:: INPUT FOR THIS TASK ::

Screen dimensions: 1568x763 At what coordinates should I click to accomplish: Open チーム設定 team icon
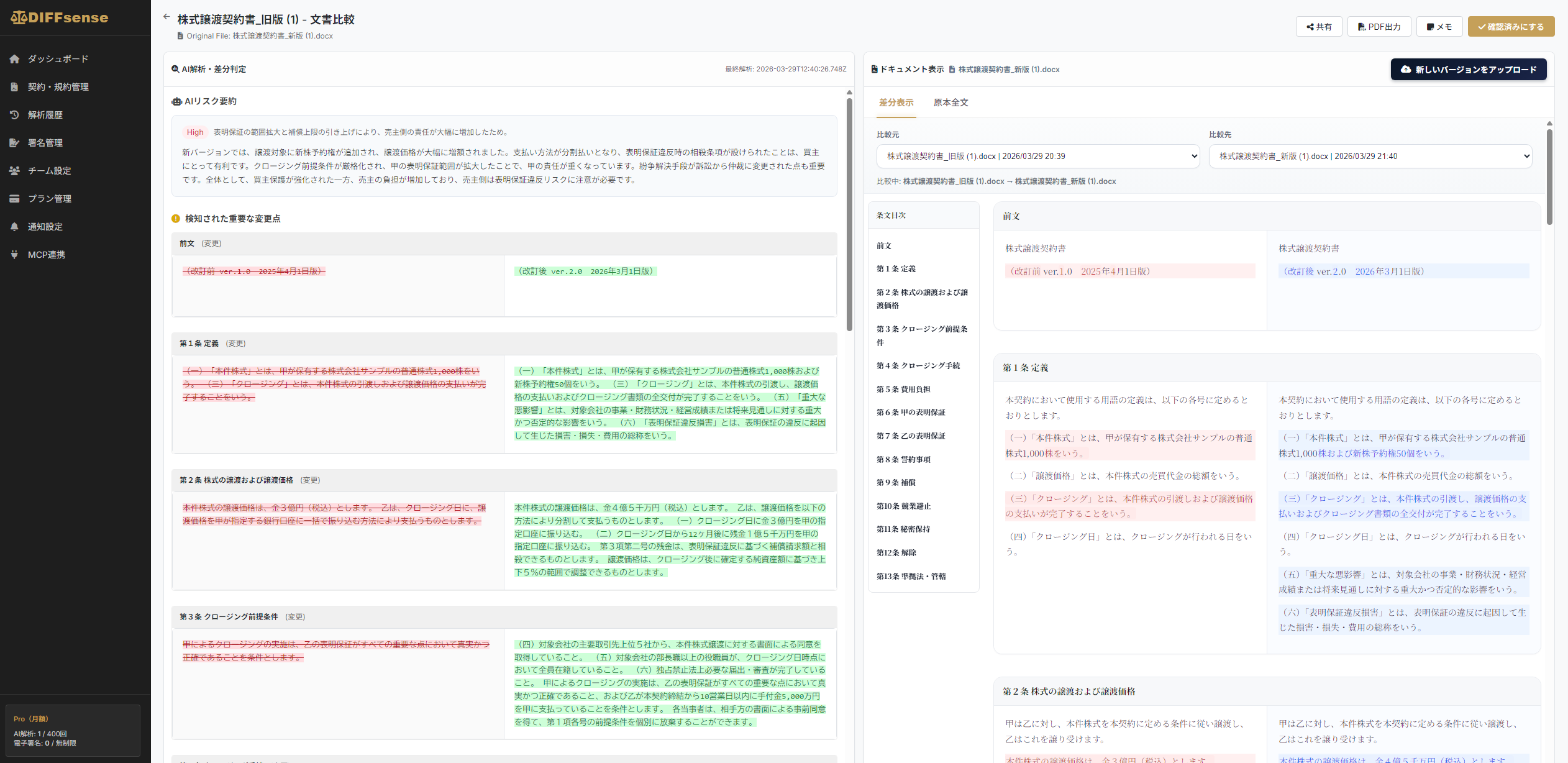click(15, 171)
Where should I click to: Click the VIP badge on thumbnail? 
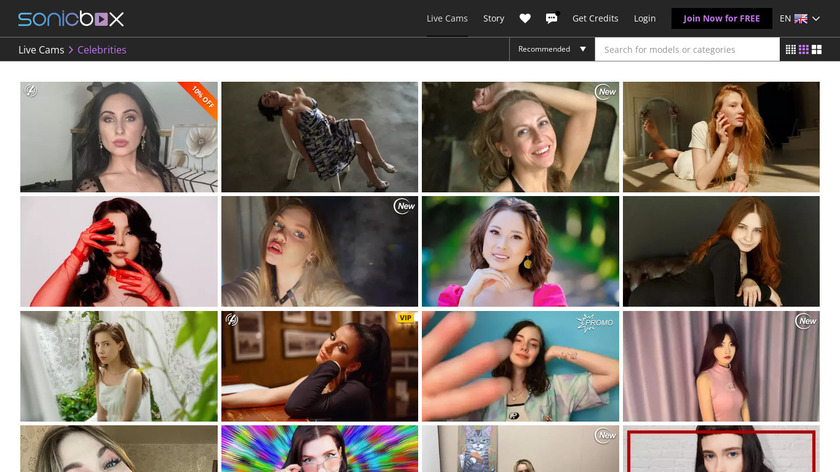coord(405,318)
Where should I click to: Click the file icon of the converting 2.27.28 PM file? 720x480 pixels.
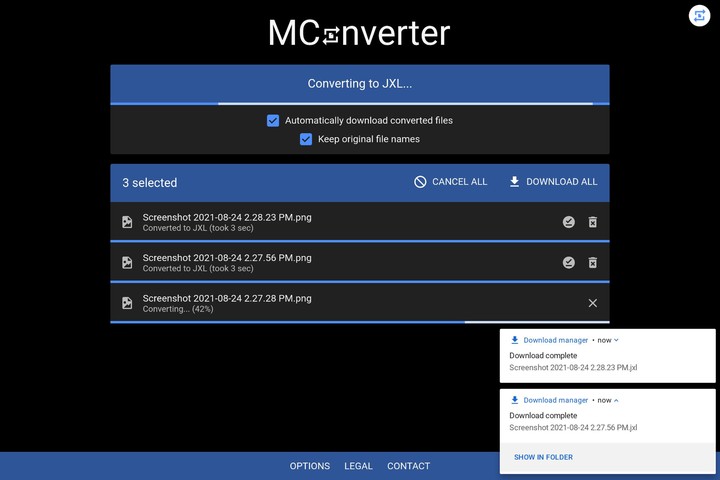pos(127,303)
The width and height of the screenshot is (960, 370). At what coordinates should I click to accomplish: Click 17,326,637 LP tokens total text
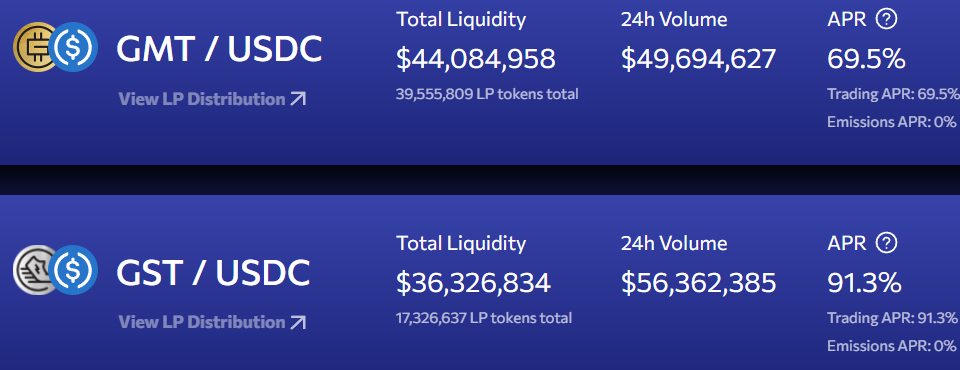tap(484, 318)

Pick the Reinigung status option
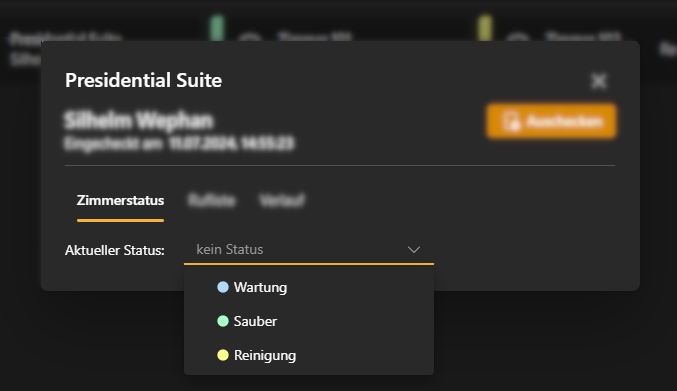[x=309, y=356]
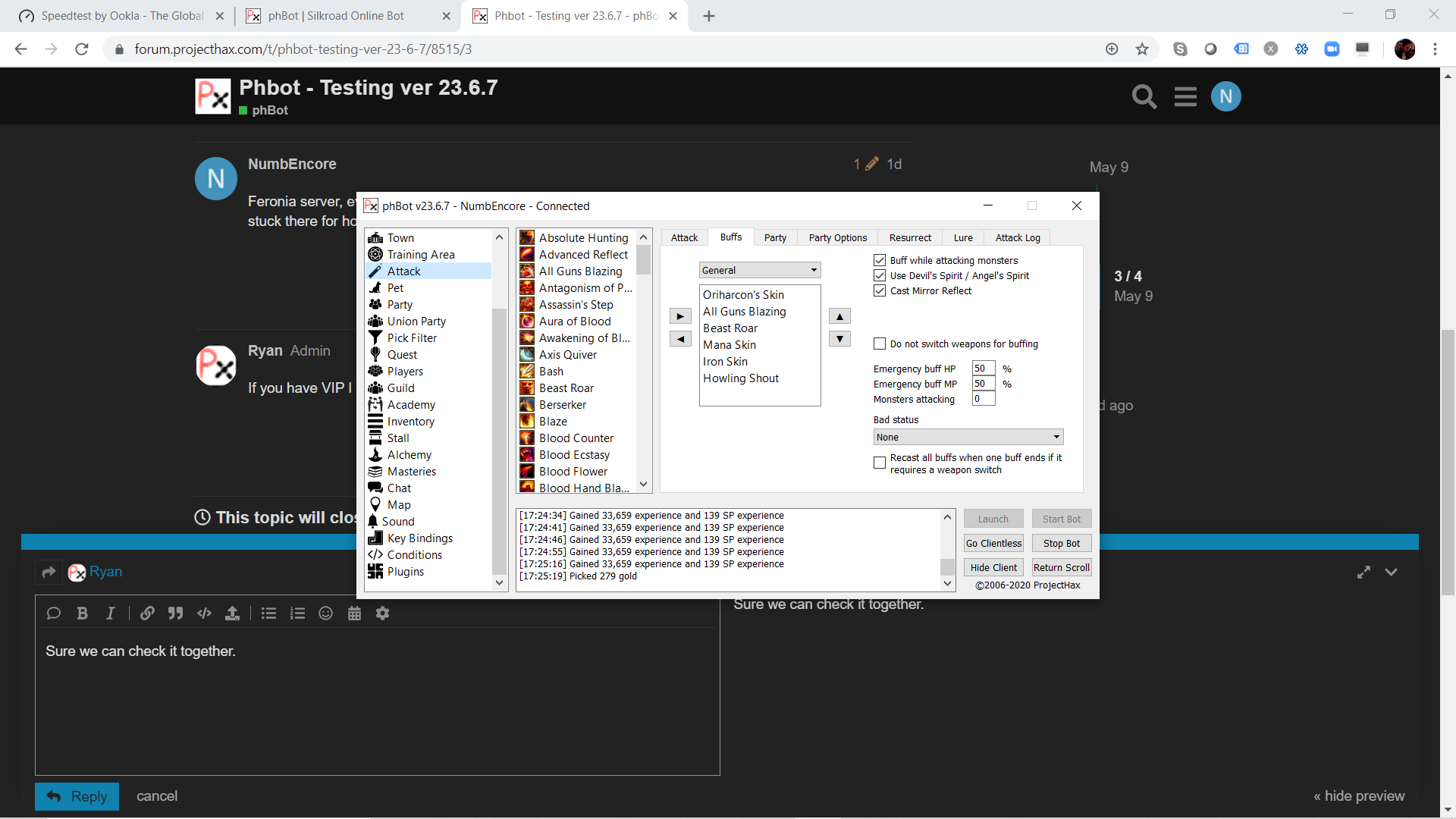This screenshot has width=1456, height=819.
Task: Insert emoji using the smiley icon
Action: 325,613
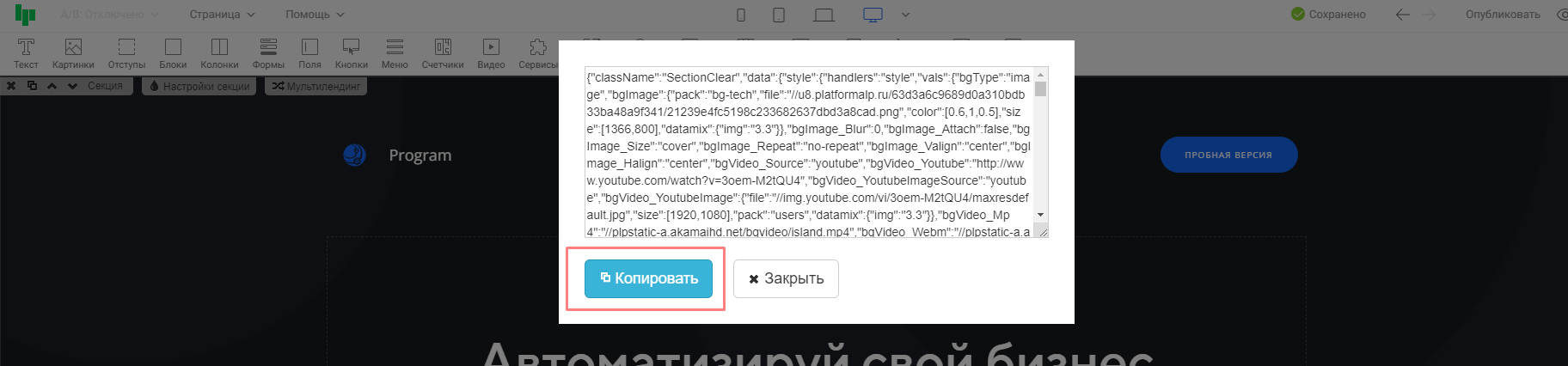Switch preview to desktop monitor view

click(873, 15)
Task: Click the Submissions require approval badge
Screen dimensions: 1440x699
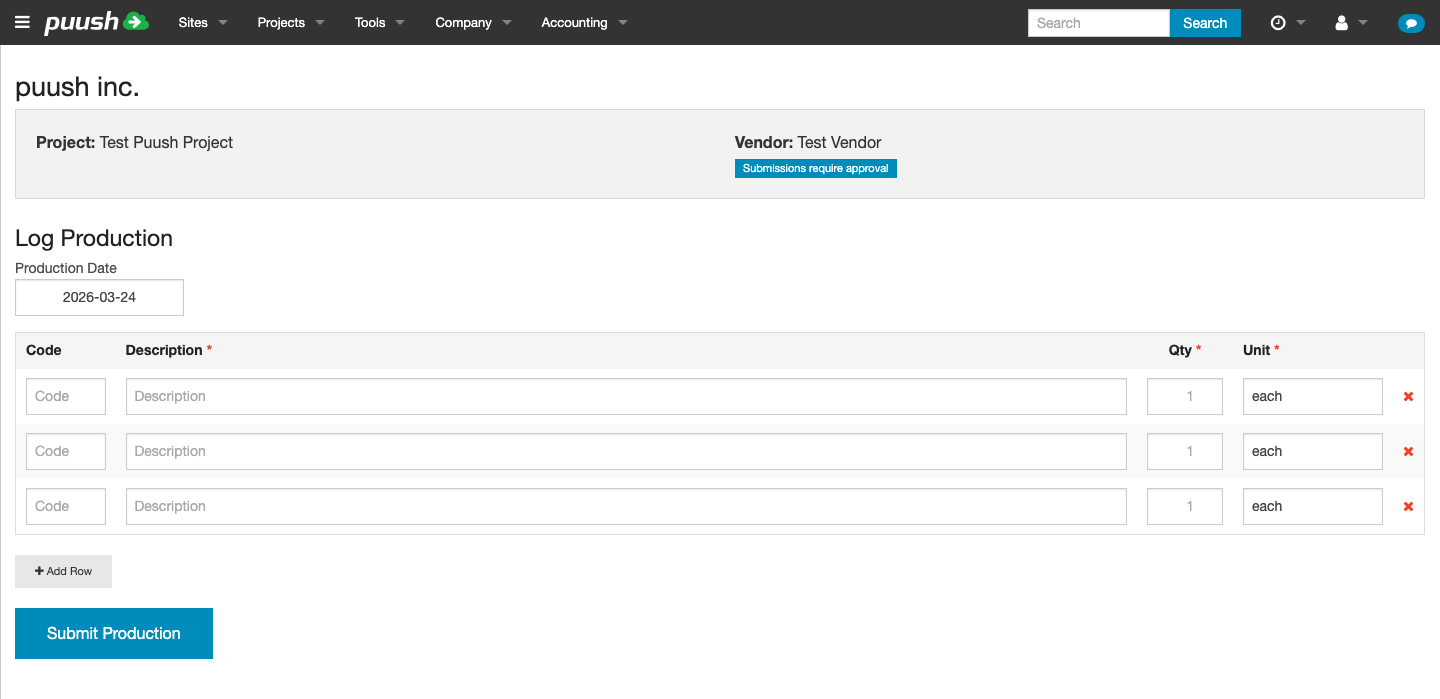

:::

Collect each line of the data above that contains the word "dimensions".

▶ FINISHED TASK
Screen dimensions: 1568x763 At what coordinates should I click to accomplish: Open チーム設定 team icon
Screen dimensions: 1440x699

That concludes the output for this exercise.